A su vez, el estilo de mediador jurista será el evaluativo en sentido estricto, lo cual implica que ha de anticiparse al resultado que recibiría el supuesto en el caso de un litigio en sede judicial.

Esto no es aplicable a todas las materias. El mediador escolar ha de siempre psicólogo. El mediador familiar es una figura especialmente delicada, pues a sus conocimientos sobre personas y habilidad personal es necesario añadirle un conocimiento jurídico considerable, básicamente por el considerable número de normas imperativas que rigen la materia. En las demás materias ha de compaginar el conocimiento jurídico con el de personas.

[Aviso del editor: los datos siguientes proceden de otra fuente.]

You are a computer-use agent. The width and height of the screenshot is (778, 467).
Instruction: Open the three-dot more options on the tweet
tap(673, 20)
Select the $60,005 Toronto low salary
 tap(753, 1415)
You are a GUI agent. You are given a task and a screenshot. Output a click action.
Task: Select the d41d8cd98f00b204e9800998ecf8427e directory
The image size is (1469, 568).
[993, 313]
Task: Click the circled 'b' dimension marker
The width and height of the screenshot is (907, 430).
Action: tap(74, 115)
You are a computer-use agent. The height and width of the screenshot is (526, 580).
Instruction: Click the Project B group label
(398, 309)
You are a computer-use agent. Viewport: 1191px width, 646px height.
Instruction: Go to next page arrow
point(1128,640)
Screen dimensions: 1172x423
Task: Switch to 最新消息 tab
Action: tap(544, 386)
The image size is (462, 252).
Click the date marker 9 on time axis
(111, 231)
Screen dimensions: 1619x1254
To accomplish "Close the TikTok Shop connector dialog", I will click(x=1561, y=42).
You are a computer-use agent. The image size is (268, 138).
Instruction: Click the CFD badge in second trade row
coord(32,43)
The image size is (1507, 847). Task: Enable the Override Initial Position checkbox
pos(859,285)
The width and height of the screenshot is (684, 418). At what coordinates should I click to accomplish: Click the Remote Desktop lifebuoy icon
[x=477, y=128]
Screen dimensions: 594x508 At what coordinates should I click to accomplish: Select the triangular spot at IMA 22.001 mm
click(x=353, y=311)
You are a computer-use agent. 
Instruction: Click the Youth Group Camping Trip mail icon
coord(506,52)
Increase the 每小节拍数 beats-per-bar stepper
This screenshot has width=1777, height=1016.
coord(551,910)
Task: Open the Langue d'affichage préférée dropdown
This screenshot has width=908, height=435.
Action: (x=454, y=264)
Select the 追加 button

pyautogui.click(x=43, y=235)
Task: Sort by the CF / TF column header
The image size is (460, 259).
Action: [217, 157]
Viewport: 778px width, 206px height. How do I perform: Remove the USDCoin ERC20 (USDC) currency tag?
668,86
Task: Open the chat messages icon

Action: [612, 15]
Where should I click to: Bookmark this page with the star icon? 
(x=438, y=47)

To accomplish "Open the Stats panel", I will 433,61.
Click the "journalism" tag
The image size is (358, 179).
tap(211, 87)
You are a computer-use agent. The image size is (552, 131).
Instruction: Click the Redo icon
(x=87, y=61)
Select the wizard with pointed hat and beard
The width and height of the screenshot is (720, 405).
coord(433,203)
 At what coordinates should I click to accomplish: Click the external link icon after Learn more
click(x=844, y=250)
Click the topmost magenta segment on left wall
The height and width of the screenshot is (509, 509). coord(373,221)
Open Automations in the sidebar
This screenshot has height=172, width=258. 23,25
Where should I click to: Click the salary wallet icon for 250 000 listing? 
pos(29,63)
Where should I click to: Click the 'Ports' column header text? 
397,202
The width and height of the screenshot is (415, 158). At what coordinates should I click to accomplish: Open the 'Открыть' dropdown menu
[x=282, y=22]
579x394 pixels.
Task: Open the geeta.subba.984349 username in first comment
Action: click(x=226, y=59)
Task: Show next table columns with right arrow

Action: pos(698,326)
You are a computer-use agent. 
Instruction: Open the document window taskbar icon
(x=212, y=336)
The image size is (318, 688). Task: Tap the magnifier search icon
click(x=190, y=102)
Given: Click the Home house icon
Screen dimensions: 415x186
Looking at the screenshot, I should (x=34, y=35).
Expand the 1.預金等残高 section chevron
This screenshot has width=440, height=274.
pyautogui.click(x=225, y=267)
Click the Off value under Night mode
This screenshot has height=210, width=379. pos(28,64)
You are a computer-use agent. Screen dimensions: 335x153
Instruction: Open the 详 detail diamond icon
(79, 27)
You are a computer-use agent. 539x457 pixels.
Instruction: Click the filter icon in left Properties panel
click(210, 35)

Todas estas cuestiones ponen de manifiesto el oscurantismo existente sobre la mediación y la figura del mediador. Quizás esto no sea de modo casual, y verdadermente ponga de manifiesto que su fomento en España no es más que una cortina de humo y que lo que verdaderamente se quiere es no resolver el desastre de Administración de Justicia en España, y que el Poder Judicial continúe siendo, de paso, el primo desheredado del pariente pobre del Estado de Derecho. Quizá el primer paso sea que la mediación se plantee conjuntamente con otros sistemas alternativos, como el arbitraje, para después pasar a evitar la sobreregulación absurda que existe en esta materia, básicamente porque cuando el legislador autonómico no sabe qué hacer saca una nueva ley de mediación, para así justificarse.

1 TORREGO, J. C., Mediación de Conflictos en Instituciones Educativas, Madrid, Narcea S. A., 2005, p. 13-14.

2 OTERO PARGA, M., “Las Raíces Históricas y Culturales de la Mediación”, en Mediación y Solución de Conflictos, Madrid, Tecnos, 2007, p. 173.

3 PUY MUÑOZ, F., en “Introducción”, en Mediación y Solución de Conflictos, Madrid, Tecnos, 2007, p. 30-31.

4 OTERO PILA, M., SARASOLA FERNÁNDEZ, A., “Leyes de Mediación: El Derecho”, en Mediación: Elaboración de Proyectos, Madrid, Tecnos, 2010, p. 12.

5 OTERO PARGA, M., “Los Modelos Teóricos de Mediación”, en Mediación y Solución de Conflictos, Madrid, Tecnos, 2007, p. 164.

6 GIL IBÁÑEZ, A. J. “Los Efectos Indirectos e Indirectos de las Sentencias Judiciales sobre la Administración Pública: ¿Hacia un Nuevo Paradigma de Control Judicial?”, en Diario La Ley, de 11-06-2003, p. 5.

7 NIETO, A., El Arbitrio Judicial, Barcelona, Ariel, 2002, p. 219.

8 DÍEZ-PICAZO y GULLÓN, A., Sistema de Derecho Civil, Madrid, Tecnos, 1998, p. 376.